● SUPPLIED PASSAGE:
------

Szabolcs Szilágyi

Personal information
- Full name: Szabolcs Krisztián Szilágyi
- Date of birth: 23 September 2003 (age 22)
- Place of birth: Cluj-Napoca, Romania
- Height: 1.83 m (6 ft 0 in)
- Position: Midfielder

Team information
- Current team: FK Csíkszereda
- Number: 90

Youth career
- 2010–2020: CFR Cluj
- 2020: Fehérvár
- 2020–2022: Vasas

Senior career*
- Years: Team / Apps / (Gls)
- 2021–2025: Vasas / 39 / (2)
- 2022–2024: Vasas II / 4 / (0)
- 2024: → Mezőkövesd (loan) / 7 / (0)
- 2024–2025: → FK Csíkszereda (loan) / 18 / (1)
- 2025–: FK Csíkszereda / 5 / (0)

------

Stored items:
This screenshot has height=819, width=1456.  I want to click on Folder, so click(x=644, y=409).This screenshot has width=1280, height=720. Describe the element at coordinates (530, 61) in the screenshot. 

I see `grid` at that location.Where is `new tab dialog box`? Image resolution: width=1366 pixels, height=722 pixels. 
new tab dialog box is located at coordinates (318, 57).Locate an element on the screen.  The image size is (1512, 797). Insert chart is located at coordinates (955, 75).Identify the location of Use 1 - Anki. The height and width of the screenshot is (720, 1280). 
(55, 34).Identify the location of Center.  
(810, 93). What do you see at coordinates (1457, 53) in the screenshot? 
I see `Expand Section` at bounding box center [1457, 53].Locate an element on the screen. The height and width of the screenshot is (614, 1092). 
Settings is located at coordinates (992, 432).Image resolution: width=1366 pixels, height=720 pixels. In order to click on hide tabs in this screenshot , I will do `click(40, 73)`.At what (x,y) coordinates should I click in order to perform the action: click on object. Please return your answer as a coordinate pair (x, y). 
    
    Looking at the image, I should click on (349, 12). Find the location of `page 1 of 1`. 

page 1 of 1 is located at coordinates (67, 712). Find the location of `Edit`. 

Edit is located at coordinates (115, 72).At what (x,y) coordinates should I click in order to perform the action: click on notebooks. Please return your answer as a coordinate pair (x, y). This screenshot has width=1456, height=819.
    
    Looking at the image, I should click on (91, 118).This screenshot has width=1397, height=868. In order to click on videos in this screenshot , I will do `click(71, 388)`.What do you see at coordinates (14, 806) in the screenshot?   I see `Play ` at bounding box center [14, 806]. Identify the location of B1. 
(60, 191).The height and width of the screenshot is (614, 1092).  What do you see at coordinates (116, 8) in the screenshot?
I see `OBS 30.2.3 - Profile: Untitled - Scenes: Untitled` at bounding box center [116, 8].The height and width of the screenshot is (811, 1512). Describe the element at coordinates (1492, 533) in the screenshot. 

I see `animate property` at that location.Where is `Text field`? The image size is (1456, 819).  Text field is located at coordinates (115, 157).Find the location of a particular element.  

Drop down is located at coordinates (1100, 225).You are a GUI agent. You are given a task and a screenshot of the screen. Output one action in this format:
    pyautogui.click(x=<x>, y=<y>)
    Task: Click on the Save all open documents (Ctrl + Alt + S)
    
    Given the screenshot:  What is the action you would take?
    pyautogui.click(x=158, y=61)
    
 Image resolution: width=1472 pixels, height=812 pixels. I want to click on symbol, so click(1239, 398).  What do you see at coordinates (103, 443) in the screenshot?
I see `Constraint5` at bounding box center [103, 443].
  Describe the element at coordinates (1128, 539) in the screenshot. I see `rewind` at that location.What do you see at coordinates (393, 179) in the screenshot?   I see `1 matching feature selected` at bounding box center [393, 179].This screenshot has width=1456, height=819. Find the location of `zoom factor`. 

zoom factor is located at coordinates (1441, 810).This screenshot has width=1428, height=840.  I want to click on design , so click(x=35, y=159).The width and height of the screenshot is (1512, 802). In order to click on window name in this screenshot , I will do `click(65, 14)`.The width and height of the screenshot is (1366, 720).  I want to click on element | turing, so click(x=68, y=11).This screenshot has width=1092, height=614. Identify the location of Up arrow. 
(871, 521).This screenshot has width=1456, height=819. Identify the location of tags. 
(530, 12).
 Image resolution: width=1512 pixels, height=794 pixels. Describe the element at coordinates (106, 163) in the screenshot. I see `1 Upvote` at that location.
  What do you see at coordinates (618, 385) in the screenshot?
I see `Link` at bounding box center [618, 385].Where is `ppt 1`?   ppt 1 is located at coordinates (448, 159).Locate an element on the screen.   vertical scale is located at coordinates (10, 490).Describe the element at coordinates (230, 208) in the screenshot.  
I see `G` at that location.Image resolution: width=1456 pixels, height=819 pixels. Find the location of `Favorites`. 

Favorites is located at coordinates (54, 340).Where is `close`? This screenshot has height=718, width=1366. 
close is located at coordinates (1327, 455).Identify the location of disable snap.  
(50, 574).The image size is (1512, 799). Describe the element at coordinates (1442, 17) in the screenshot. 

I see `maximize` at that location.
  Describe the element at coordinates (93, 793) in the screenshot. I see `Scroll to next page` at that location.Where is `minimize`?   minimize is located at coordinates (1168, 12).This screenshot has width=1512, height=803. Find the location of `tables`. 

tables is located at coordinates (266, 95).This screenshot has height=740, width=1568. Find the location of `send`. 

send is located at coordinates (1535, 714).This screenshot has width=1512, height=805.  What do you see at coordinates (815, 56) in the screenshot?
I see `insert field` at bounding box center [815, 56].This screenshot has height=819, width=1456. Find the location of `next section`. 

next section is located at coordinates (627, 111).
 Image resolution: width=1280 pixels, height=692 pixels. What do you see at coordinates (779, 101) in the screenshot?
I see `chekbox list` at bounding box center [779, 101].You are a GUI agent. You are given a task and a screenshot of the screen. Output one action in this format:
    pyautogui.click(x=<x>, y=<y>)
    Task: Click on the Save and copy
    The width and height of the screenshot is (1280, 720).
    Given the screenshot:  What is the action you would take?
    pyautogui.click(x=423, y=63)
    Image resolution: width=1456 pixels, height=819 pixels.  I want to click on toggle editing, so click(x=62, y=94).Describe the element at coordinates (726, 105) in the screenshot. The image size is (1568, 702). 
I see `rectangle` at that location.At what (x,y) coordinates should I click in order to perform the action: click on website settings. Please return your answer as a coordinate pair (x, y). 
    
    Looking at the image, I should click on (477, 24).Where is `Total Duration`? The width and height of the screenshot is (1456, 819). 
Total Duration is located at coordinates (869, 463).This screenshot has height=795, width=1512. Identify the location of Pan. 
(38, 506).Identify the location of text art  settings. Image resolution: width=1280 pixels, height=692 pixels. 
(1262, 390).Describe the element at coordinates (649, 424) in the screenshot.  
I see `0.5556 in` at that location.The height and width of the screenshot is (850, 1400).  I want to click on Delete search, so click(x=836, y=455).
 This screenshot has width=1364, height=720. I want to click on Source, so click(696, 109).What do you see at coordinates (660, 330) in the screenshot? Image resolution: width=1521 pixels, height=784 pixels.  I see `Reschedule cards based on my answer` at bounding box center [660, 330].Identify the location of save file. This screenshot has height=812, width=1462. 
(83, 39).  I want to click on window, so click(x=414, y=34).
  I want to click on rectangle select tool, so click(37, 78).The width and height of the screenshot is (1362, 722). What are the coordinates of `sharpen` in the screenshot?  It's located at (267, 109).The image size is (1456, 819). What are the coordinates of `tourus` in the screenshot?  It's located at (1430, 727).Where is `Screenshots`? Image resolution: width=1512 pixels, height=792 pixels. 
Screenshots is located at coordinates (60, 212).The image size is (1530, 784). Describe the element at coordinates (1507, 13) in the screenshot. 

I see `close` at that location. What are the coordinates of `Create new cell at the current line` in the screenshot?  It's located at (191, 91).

------

● TASK SET:
**1.** Could you condense the section of the Szabolcs Szilágyi profile that begins "Personal information" into a single sentence that keeps all its facts?
**2.** Could you extract the Szabolcs Szilágyi profile text between "- 2021–2025: Vasas" and "Csíkszereda / 5 / (0)", inclusive?

● OUTPUTS BY TASK:
**1.** Szabolcs Krisztián Szilágyi, born 23 September 2003 in Cluj-Napoca, Romania, is a 22-year-old midfielder standing 1.83 m (6 ft 0 in).

**2.**
- 2021–2025: Vasas / 39 / (2)
- 2022–2024: Vasas II / 4 / (0)
- 2024: → Mezőkövesd (loan) / 7 / (0)
- 2024–2025: → FK Csíkszereda (loan) / 18 / (1)
- 2025–: FK Csíkszereda / 5 / (0)